Thirteen years to the day after his 27-year-old daughter, Melissa, was murdered, Les Gosule stood in front of the Massachusetts State House, pleading for the passage of a bill that aims to keep repeat violent criminals off the streets.
“She ended up being kidnapped, taken to the woods in Halifax, tied to a tree, stripped, raped and stabbed by a person who had 27 convictions,” said Gosule at last week’s press conference. “Why did something like that happen?”
For more than a decade, Gosule has been pushing the Massachusetts legislature to pass what he calls Melissa’s Bill, which would require harsher prison sentences and reduce or eliminate parole eligibility for repeat offenders.
Last fall, the Senate and the House approved different versions of the bill; now, a draft version awaits approval by a conference committee before it can be officially voted into law. Legislators have until July 31 to make a decision on the final bill.
While Gosule has found support among some conservative lawmakers, many activists, particularly from communities of color, are stepping up efforts to oppose what they call the “three strikes” bill.
“One of the most interesting things about this legislation and the reaction to it is that that community has really mobilized itself in ways that I haven’t seen in a long time,” said David J. Harris, managing director of Harvard Law School’s Charles Hamilton Houston Institute, which recently released a report detailing the problems of the new bill.
If the bill passes, he went on, “it would be another instance in which the voices of communities of color go unheeded.”
Massachusetts already has a habitual offender law on the books. It states that if a person is convicted of two felonies, and serves at least three years in state prison for each of those crimes, then a third conviction will automatically result in the maximum sentence. The new versions of the law, however, up these penalties.
The first section would delay parole for non-violent crimes. As Tatum Pritchard, a staff attorney at Prisoners’ Legal Services of Massachusetts, explained, under the current law, a prisoner is eligible for parole after half of the maximum sentence; the new law, however, would push this back to two-thirds the maximum sentence.
One draft of the bill also changes the definition of a strike from three years or more in state prison to just one day. Prisoners’ Legal Services was among more than a dozen organizations to write a letter to Gov. Deval Patrick in opposition to the bill.

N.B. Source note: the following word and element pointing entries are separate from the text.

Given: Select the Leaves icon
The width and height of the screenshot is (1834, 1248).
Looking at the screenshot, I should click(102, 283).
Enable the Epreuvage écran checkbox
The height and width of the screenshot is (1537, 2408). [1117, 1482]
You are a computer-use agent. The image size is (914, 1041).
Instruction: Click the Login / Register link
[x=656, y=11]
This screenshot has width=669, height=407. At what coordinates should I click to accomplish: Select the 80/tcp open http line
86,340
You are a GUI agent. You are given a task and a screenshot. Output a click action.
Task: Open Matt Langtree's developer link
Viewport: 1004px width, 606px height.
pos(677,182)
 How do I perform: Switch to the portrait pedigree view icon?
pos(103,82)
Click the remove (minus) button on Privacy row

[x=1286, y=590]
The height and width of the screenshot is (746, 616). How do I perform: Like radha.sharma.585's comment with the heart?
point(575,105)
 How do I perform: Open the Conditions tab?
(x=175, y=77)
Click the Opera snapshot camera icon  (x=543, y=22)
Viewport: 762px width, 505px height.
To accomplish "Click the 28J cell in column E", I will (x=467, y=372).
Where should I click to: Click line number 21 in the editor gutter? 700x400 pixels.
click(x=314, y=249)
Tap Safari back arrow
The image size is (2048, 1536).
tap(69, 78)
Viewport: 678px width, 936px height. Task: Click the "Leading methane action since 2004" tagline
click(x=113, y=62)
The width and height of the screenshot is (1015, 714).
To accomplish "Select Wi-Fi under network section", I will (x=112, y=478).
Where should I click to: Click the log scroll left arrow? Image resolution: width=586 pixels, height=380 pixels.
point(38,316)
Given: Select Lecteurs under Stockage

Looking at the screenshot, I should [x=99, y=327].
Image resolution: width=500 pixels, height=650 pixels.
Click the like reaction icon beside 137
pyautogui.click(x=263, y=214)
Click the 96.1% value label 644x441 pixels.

But it’s the second part of the bill, which applies to violent offenses, that has Pritchard and others most concerned. According to her, the third conviction of a violent crime—as defined by the House and Senate—would guarantee a maximum sentence without the possibility of parole.
“So no parole, ever,” she said. This means that for a crime such as armed robbery, a person could be sentenced to life in prison without parole. “The only crime for which life without parole is currently allowed is first-degree murder,” she added. “If this law passes there would be about 20 new crimes for which people could get life without parole.”
In addition to costing taxpayers an enormous amount of money—the Charles Hamilton Houston Institute’s report estimates the bill would require as much as $125 million per year—and sweeping many more people into the criminal justice system, Pritchard pointed out that the bill would skew power away from judges and onto prosecutors.
Judges would no longer have the discretion to dole out punishments based on the circumstances of the case—and the defendants—but would be confined to the mandatory sentences the law imposes on them. Instead, this authority would rest with the prosecutors, who decide which crime a person is charged with.
“The judge needs to be able to look at the facts of the case and determine what the appropriate sentence is,” she said. “But under the habitual offender law, they can’t do that.”
According to Harris, the new bill would dramatically affect communities of color. “To us, it’s almost like a double-whammy, because communities of color are largely and disproportionately affected by high rates of incarceration, and at the same time our communities are also some of the hardest hit by crime and violence,” he said.
Instead of putting money toward rehabilitation programs, such as drug and mental health treatment, jobs and education, critics argue the bill would simply allot more money toward incarceration.
“The amount of money we spend incarcerating prisoners on an annual basis—for many of the lower-level offenders—could be much more efficiently spent in ways that would help them become and remain productive members of society,” Harris said.
As for the claim made by Gosule and other proponents that the bill would keep violent criminals off the streets, Harris said: “I don’t think anybody—especially in communities of color—wants to leave extremely violent people on the street.”
“I don’t think they have any high moral ground to talk to us about how we feel about getting violent people off the street—we want them off the street as well,” he continued. “But we don’t want, in the process, to catch up all the others. It’s too blunt an instrument. To be effective in dealing with the truly violent and truly dangerous, we need to be targeted and focused, and we can’t be broad and random.”
Harris hopes that lawmakers will use this opportunity to take a broader look at public safety. “It’s time that we stop nitpicking around the edges and start to think about how to do this in a comprehensive and coherent way,” he said. “And I think they have the opportunity to do that. If they really want to honor the people who have died, and the families of the people who have died, that’s what they will do.”